Factors influencing OS and DFS
Clinical variables including age, sex, performance status, smoking, alcohol usage, primary site, T stage, N stage, the cause of unresectability, chemotherapy regimen, surgical resection, and tumor differentiation were analyzed to determine factors influencing OS and DFS rates in all patients.

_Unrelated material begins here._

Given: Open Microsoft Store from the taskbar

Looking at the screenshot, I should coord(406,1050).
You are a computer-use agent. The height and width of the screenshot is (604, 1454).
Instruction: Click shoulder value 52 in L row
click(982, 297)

Univariate analysis revealed factors positively affecting OS and DFS rates were patients with performance status = 0 (p = 0.041, and p = 0.038, respectively), laryngeal cancer (p = 0.009, and p = 0.012, respectively), receiving the TPF regimen (p = 0.006, and p = 0.009, respectively), and surgical resection (p = 0.010, and p = 0.008, respectively).
However, on multivariate analysis, factors positively affecting the OS and DFS rates in all patients were surgical resection (p = 0.007 and 0.007, respectively), laryngeal primary (p = 0.009 and 0.005, respectively), and receiving the TPF regimen (p < 0.001 and = 0.006, respectively). (Table 3 and Table 4) No factor influencing OS and DFS were identified in the resectable group, while definitive chemoradiotherapy extended DFS in the unresectable group (p = 0.001).